Epatants en 2009 avec l'exubérant
Two Dancers, les Wild Beasts sont revenus en 2011, apparemment domptés, pour un nouvel album nettement moins excentrique. D'apparence beaucoup plus classique, empruntant à une certaine pop 'adulte' à laquelle je n'ai jamais trop goûté des sons de batterie électronique et des synthétiseurs, délaissant en partie les guitares, Smother a de prime abord un gout de déception, voire même, le gros mot est lâché, de compromission. Ce serait pourtant particulièrement injuste de s'en tenir là tant ce disque recèle de palpitantes pépites à l'éclat discret mais durable qui se révèlent à l'auditeur patient et obstiné.
Les mélodies portées par deux voix magnifiques de délicatesse et d'émotion, les arrangements dépouillés, l'instrumentation minimaliste, les textes ciselés nous frappent alors par leur précision, leur attention au détail et leur ineffable beauté.

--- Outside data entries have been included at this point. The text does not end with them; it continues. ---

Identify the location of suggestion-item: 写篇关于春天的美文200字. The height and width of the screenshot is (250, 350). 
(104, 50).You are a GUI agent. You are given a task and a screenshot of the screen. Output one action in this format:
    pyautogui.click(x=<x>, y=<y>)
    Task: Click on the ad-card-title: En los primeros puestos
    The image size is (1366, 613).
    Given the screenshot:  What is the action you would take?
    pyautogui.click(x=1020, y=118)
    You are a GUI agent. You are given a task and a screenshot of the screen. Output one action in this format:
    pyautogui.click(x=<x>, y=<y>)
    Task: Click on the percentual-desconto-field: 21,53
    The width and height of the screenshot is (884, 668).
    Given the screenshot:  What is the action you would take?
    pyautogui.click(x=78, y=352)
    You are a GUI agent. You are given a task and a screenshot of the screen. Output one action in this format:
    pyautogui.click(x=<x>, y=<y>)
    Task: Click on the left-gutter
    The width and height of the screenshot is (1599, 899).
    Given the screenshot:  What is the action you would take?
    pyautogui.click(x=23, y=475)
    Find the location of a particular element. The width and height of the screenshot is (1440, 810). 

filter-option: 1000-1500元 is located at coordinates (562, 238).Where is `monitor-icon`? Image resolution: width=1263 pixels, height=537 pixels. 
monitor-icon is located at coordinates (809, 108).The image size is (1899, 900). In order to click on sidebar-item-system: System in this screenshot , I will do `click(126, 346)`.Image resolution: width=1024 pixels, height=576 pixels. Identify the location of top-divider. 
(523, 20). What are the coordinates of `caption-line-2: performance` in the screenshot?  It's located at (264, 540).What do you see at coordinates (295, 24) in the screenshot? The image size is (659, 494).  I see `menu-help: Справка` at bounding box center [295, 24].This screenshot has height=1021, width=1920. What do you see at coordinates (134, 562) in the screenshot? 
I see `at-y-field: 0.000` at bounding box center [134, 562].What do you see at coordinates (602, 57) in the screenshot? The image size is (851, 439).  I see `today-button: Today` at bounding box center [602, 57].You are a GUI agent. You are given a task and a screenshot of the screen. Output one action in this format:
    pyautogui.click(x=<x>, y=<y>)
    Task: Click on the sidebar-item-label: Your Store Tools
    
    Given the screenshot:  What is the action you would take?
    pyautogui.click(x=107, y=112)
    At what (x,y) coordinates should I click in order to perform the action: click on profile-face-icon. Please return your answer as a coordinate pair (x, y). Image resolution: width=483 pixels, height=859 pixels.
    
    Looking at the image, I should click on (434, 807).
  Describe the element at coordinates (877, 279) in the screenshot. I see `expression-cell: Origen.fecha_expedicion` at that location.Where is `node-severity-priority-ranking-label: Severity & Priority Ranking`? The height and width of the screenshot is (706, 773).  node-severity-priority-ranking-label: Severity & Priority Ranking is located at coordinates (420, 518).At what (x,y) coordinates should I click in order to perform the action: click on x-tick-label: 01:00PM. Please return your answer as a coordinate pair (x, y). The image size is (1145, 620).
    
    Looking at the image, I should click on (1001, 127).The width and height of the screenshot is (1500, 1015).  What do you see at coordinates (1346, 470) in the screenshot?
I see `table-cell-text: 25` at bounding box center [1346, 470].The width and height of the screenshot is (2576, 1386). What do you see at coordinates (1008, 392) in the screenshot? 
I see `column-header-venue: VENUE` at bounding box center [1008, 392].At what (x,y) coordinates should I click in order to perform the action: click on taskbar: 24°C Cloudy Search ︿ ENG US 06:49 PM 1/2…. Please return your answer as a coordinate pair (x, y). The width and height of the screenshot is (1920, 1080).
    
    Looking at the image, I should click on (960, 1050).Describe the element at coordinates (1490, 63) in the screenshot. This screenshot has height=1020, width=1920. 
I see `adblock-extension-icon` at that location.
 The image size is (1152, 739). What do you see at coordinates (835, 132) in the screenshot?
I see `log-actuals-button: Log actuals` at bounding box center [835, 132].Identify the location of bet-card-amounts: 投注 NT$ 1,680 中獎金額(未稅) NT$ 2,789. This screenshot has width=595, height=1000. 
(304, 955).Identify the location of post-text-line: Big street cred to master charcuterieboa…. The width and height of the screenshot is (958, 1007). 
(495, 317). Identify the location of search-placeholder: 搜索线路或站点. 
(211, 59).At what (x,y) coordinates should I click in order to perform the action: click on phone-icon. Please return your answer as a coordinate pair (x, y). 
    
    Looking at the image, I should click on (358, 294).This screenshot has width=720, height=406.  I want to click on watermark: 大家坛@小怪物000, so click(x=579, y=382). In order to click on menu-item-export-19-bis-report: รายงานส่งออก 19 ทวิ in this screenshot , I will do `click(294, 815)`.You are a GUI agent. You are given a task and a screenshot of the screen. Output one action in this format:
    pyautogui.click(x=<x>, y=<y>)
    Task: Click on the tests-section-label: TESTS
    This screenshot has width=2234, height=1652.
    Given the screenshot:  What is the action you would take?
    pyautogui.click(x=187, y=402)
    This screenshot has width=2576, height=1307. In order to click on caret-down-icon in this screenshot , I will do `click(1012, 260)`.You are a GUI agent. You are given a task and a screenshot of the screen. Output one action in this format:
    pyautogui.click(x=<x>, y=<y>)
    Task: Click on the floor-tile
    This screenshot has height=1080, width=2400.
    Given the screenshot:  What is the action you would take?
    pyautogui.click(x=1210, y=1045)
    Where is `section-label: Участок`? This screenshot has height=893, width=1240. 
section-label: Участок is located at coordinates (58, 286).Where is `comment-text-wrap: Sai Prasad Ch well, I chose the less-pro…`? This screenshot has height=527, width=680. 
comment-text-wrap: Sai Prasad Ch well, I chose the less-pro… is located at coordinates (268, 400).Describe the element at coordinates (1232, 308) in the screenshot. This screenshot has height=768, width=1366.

Dans Smother, aucun véritable de coup de sang, pas de montagnes russes, de crescendos glorieux : tout se joue dans le murmure, dans la nuance, dans l'attente et le désir, nous voilà subjugués, le moindre bruissement, le moindre mouvement est susceptible de causer des émotions fortes, d'entrainer des palpitations, de nous faire chavirer.
J'ai eu l'occasion plusieurs fois d'écouter Smother seul, dans le noir, au milieu du silence et j'ai été frappé par son calme, sa beauté sans tapage et apaisante, son absence totale d'arrogance, à mille lieux de tout racolage, loin des modes. Un disque sûr de sa force et humble, qui ne cherche rien à prouver à personne.
Ce disque n'est sans doute pas pour tout le monde, sous des abords élégants et inoffensifs il n'est pas si facile de le percer à jour et d'accéder à son c½ur vibrant. Pour ceux, comme moi, avec qui il entre en résonance, il est pour cette année 2011 inoubliable.